State v. Livas

WILLIAMS, Judge.

Defendant, Wayne Livas, was charged by bill of information with two counts of armed robbery (counts I and IV) and three counts of first degree robbery (counts II, III and V). The State moved to have count I severed and proceeded to trial on the other four charges. A jury found the defendant guilty on counts II, III, IV, and V. The State nolle prosequied count I. Defendant was adjudicated a third offender and sentenced to serve eighty years at hard labor on each count. The sentences to run concurrently and served without benefit of parole, probation or suspension of sentence. Defendant appeals his conviction and sentence.

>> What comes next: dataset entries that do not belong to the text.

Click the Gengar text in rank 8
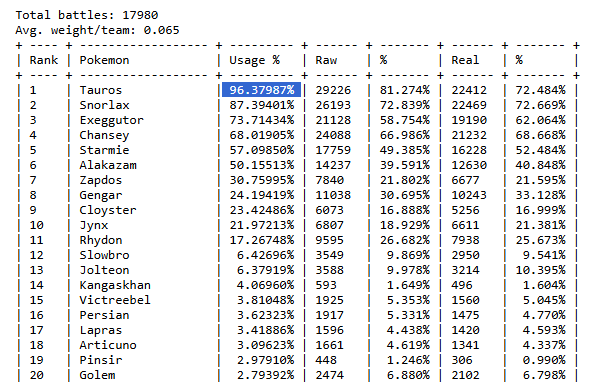Image resolution: width=589 pixels, height=382 pixels. [101, 195]
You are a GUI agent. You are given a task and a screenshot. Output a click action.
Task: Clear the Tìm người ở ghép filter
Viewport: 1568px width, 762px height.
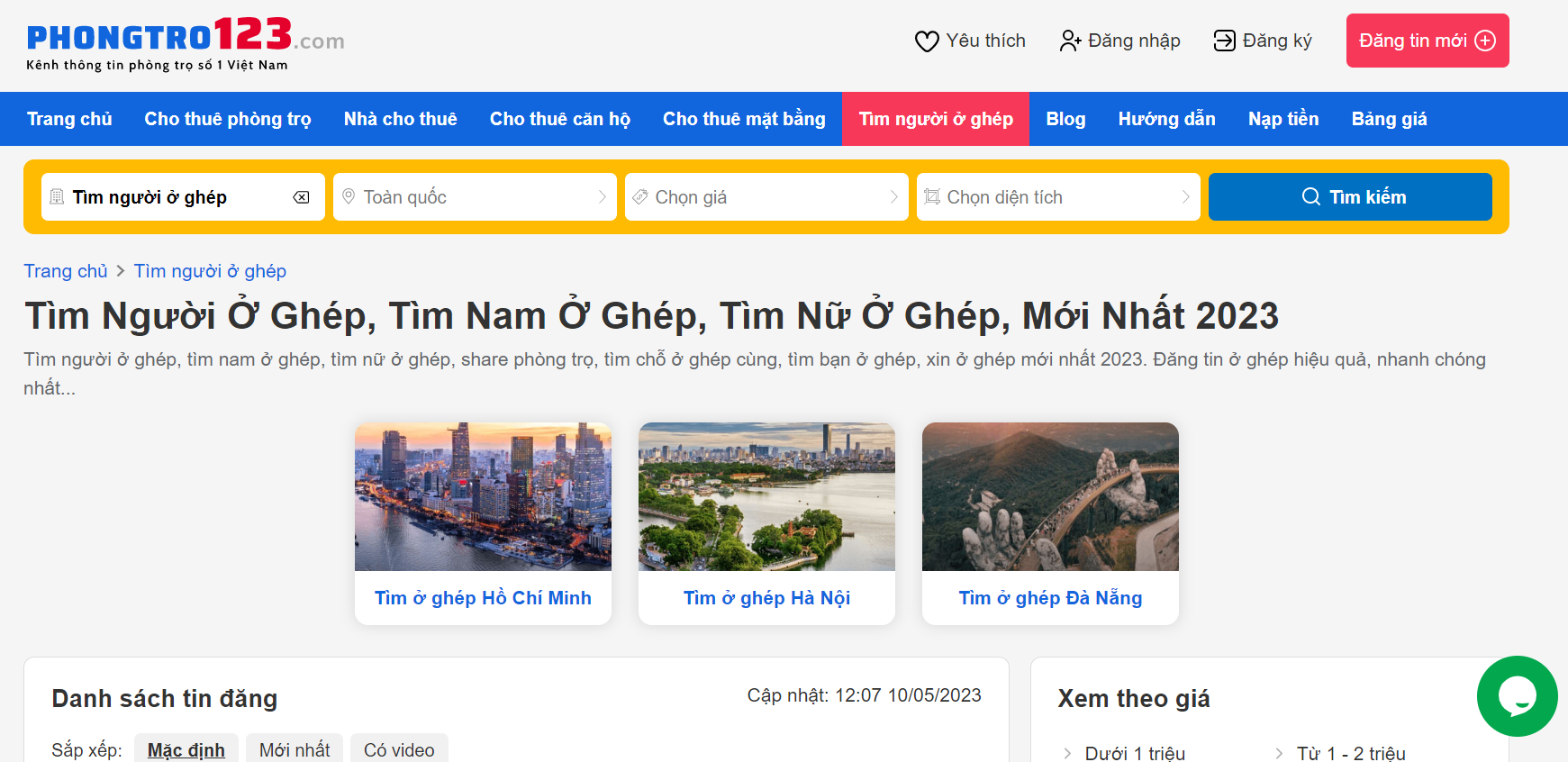(x=302, y=197)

The defendant was charged with the June 12, 1985 first degree robbery of a cashier at the Canal Street Walgreen’s drug store (count II); the June 13, 1985 first degree robbery of Mondrian Lafayette, a cashier at McCrory’s on Canal Street (count III); the June 18, 1985 armed robbery of Sabrina Ruebush, a cashier at the Woolworth’s on Canal Street (count IV); and the June 19, 1985 first degree robbery of Jeanne Treadway, another cashier at the Canal Street McCrory’s (count V). All of the robberies occurred in a similar manner. In each instance, the suspect approached the cashier with a small purchase. After the cashier rang up the item, the defendant handed the cashier a note in which he demanded money, stated that he had a gun and warned that if the cashier did not follow his instructions she would be killed. In only one instance did the cashier see a weapon. Ruebush testified that the defendant unbuttoned his red plaid shirt and she saw a black object under his T-shirt, tucked into the waistband of his pants. She believed the object to be the handle of a gun. Both Ruebush and Tread-way indicated that the defendant was wearing a red and black plaid shirt. After each incident defendant left on foot with the money in a bag.

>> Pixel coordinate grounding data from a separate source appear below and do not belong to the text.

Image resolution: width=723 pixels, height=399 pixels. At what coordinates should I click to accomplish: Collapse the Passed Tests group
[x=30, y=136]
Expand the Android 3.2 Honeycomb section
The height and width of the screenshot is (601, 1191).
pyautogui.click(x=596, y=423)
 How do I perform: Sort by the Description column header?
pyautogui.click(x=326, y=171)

*664The defendant was apprehended after the June 19 robbery at McCrory’s. As he was leaving the store, a security guard followed. The defendant ran into Woolworth’s, the officer in pursuit. The officer, with the help of a guard from Woolworth’s, caught the defendant. The guards returned to McCrory’s with the defendant. Treadway and Lafayette independently identified Livas as the perpetrator. Subsequently, Bockbinder and Ruebush independently identified the defendant. All four victims identified the defendant at trial.

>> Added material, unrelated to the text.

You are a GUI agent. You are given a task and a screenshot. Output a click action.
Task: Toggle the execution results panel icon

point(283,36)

On his behalf, the defendant presented an alibi defense. His girlfriend and two family members claimed that he was with them when each incident occurred.

On appeal, defendant raises two assignments of error. Additionally, we have reviewed the record for errors patent and find none.

In his first assignment of error, defendant claims that the trial court erred in adjudicating him a third offender based upon a prior Alford plea.

The relator was sentenced as a third offender. In one of the predicate offenses, defendant pled guilty to one count of armed robbery and one count of attempt armed robbery, pursuant to the holding in North Carolina v. Alford, 400 U.S. 25, 91 S.Ct. 160, 27 L.Ed.2d 162 (1970). Under that holding, a plea of nolo contendere and an Alford plea have no significant constitutional distinctions and, have the same identical legal consequences. Id. at 37, 91 S.Ct. at 167.

Under Louisiana Code of Criminal Procedure art. 552(4), “a sentence imposed upon a plea of nolo contendere is a conviction and may be considered as a prior conviction and provide a basis for prosecution or sentencing under laws pertaining to multiple offenses....” Furthermore, at the time the defendant entered his Alford plea, the trial court informed him that the conviction could be used in the future to charge him as a multiple offender. There is no authority to support the defendant’s contention.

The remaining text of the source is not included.